On 08/27/2014 04:20 PM, Andres Freund wrote:
On 2014-08-27 10:17:06 -0300, Claudio Freire wrote:
I think a somewhat smarter version of the explicit flushes in the
hack^Wpatch I posted nearby is going to more likely to be successful.


That path is "dangerous" (as in, may not work as intended) if the
filesystem doesn't properly understand range flushes (ehem, like
ext3).

The sync_file_range(SYNC_FILE_RANGE_WRITE) I used isn't a operation
guaranteeing durability. And - afaik - not implemented in a file system
specific manner. It just initiates writeback for individual pages. It
doesn't cause barrier, journal flushes or anything to be issued. That's
still done by the fsync() later.

The big disadvantage is that it's a OS specific solution, but I don't
think we're going to find anything that isn't in this area.

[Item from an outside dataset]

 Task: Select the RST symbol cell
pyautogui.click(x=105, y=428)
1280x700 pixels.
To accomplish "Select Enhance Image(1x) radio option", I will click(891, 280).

I've been thinking for a long time that we should interleave the writes and the fsyncs. That still forces up to 1GB of dirty buffers to disk at once, causing a spike, but at least not more than that. Also, the scheduling of a spread checkpoint is currently a bit bogus; we don't take into account the time needed for the fsync phase.

A long time ago, Itagaki Takahiro wrote a patch sort the buffers and write them out in order (http://www.postgresql.org/message-id/flat/20070614153758.6a62.itagaki.takah...@oss.ntt.co.jp). The performance impact of that was inconclusive, but one thing that it allows nicely is to interleave the fsyncs, so that you write all the buffers for one file, then fsync it, then next file and so on. IIRC the biggest worry with that patch was that sorting the buffers requires a fairly large amount of memory, and making a large allocation in the checkpointer might cause an out-of-memory, which would be bad.

I don't think anyone's seriously worked on this area since. If the impact on responsiveness or performance is significant, I'm pretty sure the OOM problem could be alleviated somehow.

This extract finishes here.